┌─ DATA TO USE

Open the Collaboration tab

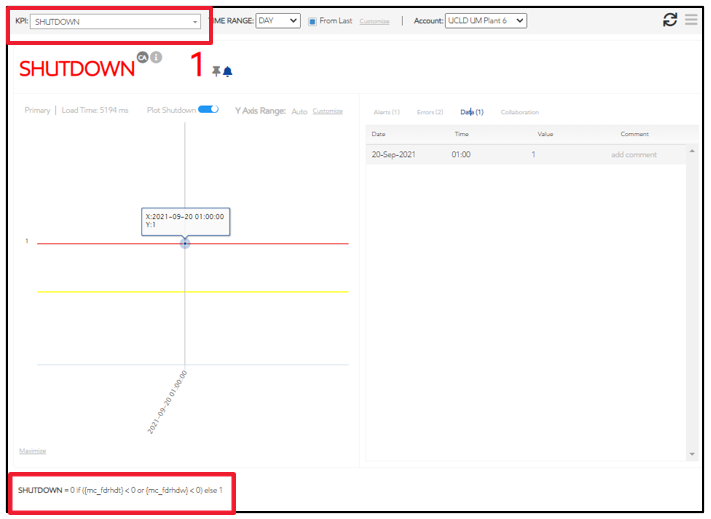pyautogui.click(x=519, y=112)
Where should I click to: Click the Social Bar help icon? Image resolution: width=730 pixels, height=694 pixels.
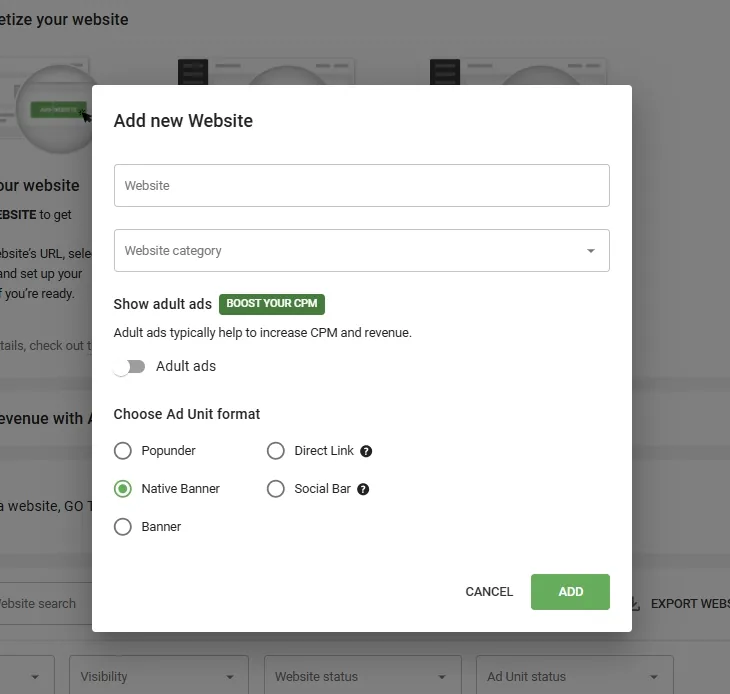[x=363, y=489]
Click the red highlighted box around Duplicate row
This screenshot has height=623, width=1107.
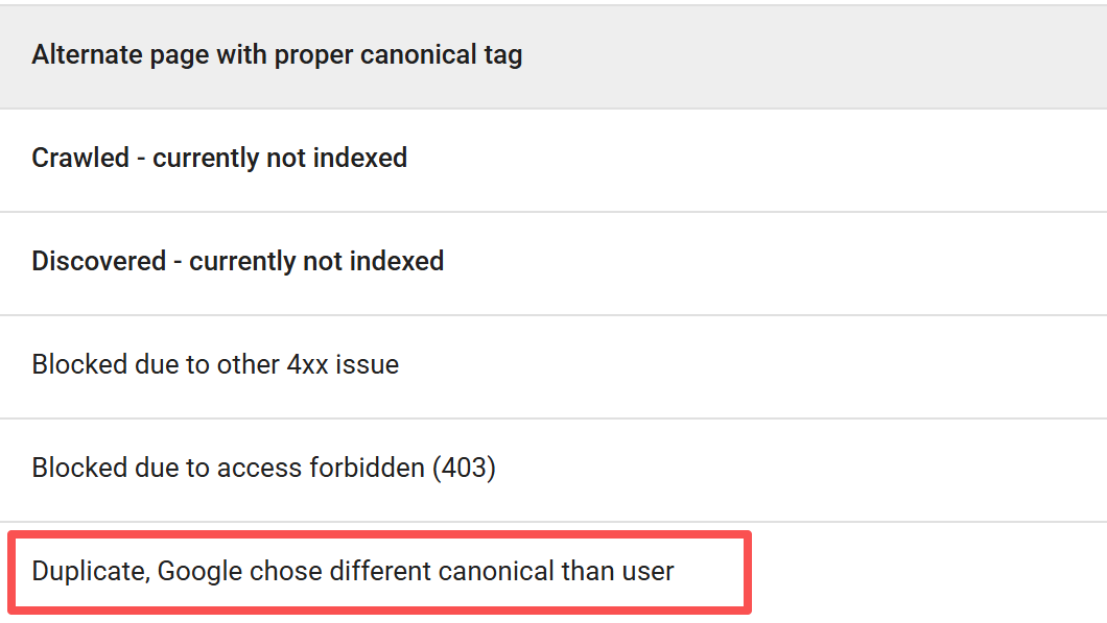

└─

WHAT THE EXERCISE ASKS => Write out the material above exactly. Skip the pictures.

EXERCISE SOLUTION =>
Open the Collaboration tab

pyautogui.click(x=519, y=112)
Where should I click to: Click the Social Bar help icon? Image resolution: width=730 pixels, height=694 pixels.
[x=363, y=489]
Click the red highlighted box around Duplicate row
This screenshot has height=623, width=1107.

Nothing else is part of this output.